After the wild (and weird) extra-early start to the season — the Aug. 24 UF-Miami game was the earliest game in college football history — Mullen gave his staff and players four days off to rejuvenate and re-energize. Some took trips out of town, some stuck around. Some, as referenced, played golf. Others watched football. There were some interesting games. 

Take what happened in Knoxville, Tenn., for example. 

The Volunteers, thinking big and talking about competing in the Southeastern Conference Eastern Division, got flattened by Georgia State, 38-30, a low-level FBS foe that won two games last season and was picked to finish last in their division of the Sun Belt Conference. The Gators took notice, just as they did as fellow SEC East brothers Missouri lost at Wyoming and South Carolina fell on a neutral field to a North Carolina team coming off a two-win season. 

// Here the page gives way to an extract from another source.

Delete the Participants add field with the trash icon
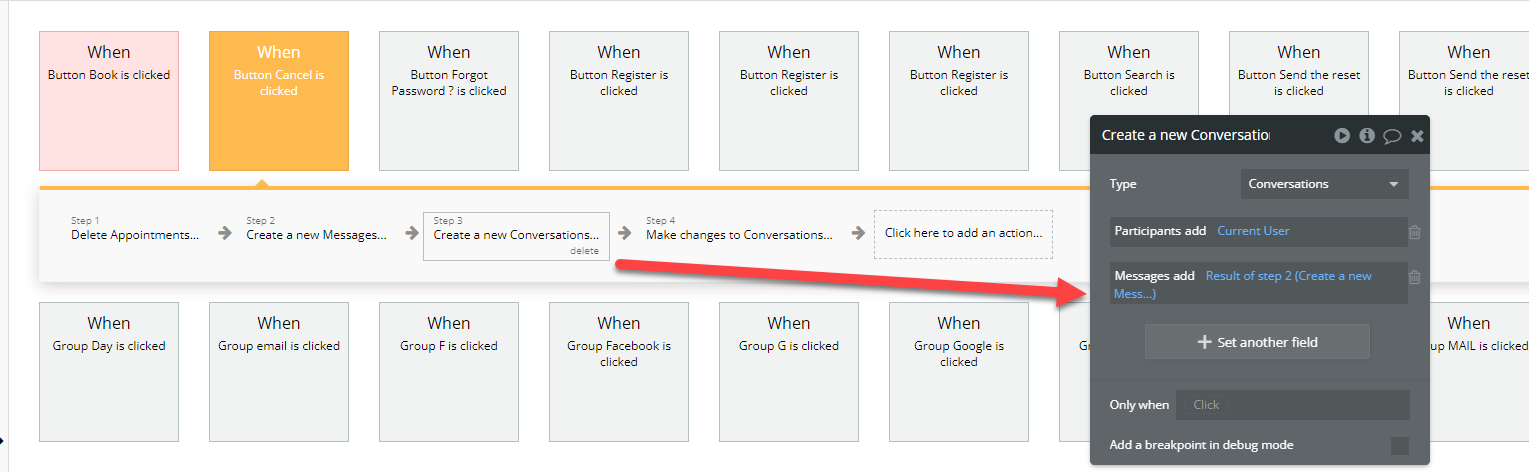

"Teams like Georgia State, they're very good teams with very good athletes, so people got to understand you can't take any team for granted," senior linebacker David Reese said. "I feel like we have enough seniors on our team to know how important it is to be 1-0 every week."
UF senior wide receiver Josh Hammond pulls in a bomb from Feleipe Franks that turned into a 65-yard gain and set up the go-ahead (and game-winning) touchdown in the 24-20 win over Miami. The Gators would love to see more big plays on offense this week against the FCS Skyhawks, out of the Ohio Valley Conference.
Enter the Skyhawks, an FCS opponent coming off a 42-20 defeat of Northwestern (La.) State in which they scored the game's final 28 points. Offensively, tailback Peyton Logan rushed 13 times for 148 yards and two touchdowns. Defensively, Mullen mentioned UT-Martin's base 3-5-3 — or "Bear Front" — that will present a unique look to a UF offense that had trouble both pass-blocking and creating rush lanes against Miami, albeit a Canes unit that returned a number of players from one of the best defenses in the country last season. 

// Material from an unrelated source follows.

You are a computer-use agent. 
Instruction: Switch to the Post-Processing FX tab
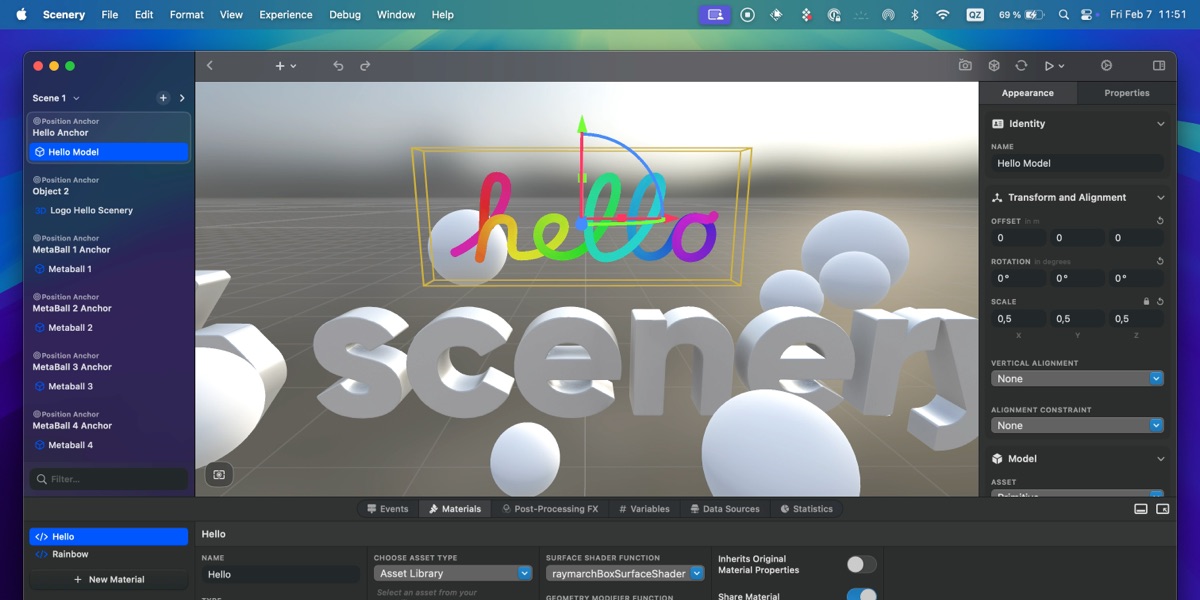(550, 509)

"You can't take anyone lightly and you have to be prepared to work week in and week out," senior wide receiver Josh Hammond said. "Bunch of teams got upset in Week 1. Definitely, take the approach that every team is going to come in and try to win the football game. No one plans to lose. We still game plan as if it is the No. 1 team in the country."

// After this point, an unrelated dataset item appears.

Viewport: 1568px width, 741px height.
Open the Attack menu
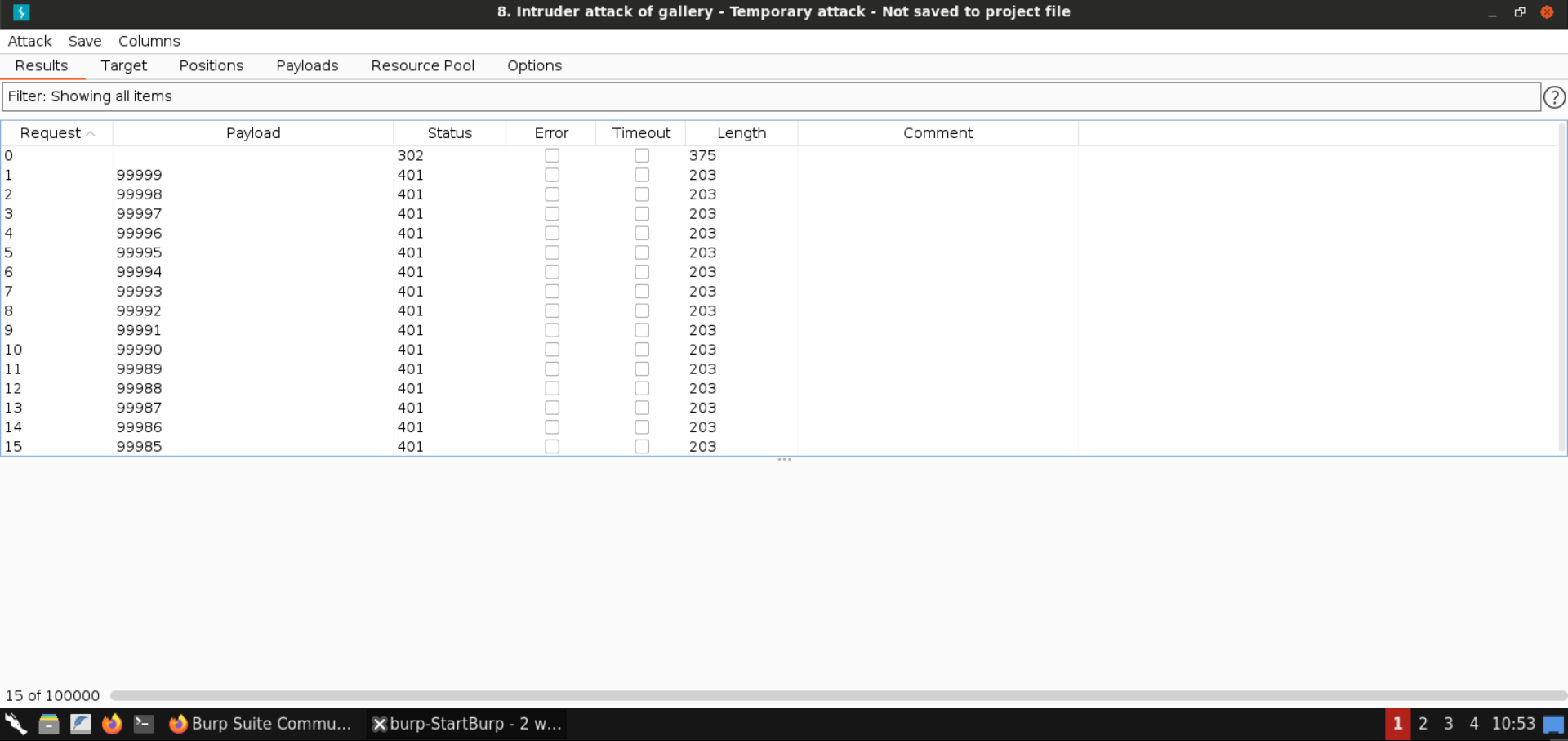coord(29,41)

UT-Martin, out of the Ohio Valley Conference, will be physically outmatched, without a doubt. Mullen and his coaches, though, will be watching what their players are doing, all the while looking for a cleaner product than, say, the one that produced around 20 missed tackles against Miami. 

"How you fix it is is within the intensity of how you practice and fit and finish and wrap and thud in practice — that's the best way to fix it," Mullen said. "In every part of practice, I mean, you can't get enough reps. I'm one who can never get enough reps of anything, so if you don't finish or go hard in a rep, you miss that one opportunity and you can never get enough."

In that particular byte, Mullen was addressing missed tackles, but he just as easily could have been speaking to penalties (UF had nine for 100 yards vs. UM), turnovers (four) or lack of a running game (28 carries, just 54 yards). 

The goal Saturday will be on doing things right, but doing them much, much better, play in and play out, and improving habits in execution and technique.

"There's a lot of things that everybody can get better at," said fourth-year junior quarterback Feleipe Franks, who passed for 254 yards, two touchdowns and rushed for a score against the Canes, but also had three of the four turnovers (two interceptions, plus a fumble at the UM 5). "For me, personally, there's always room to improve as a quarterback; leadership-wise, this, that and the other. There's a bunch of things to improve on. But I think Coach Mullen and the team, we're headed in the right direction. We played fairly well, but a lot of things we can clean up. I think we're going to progress and get better. That's kind of our main focus right now."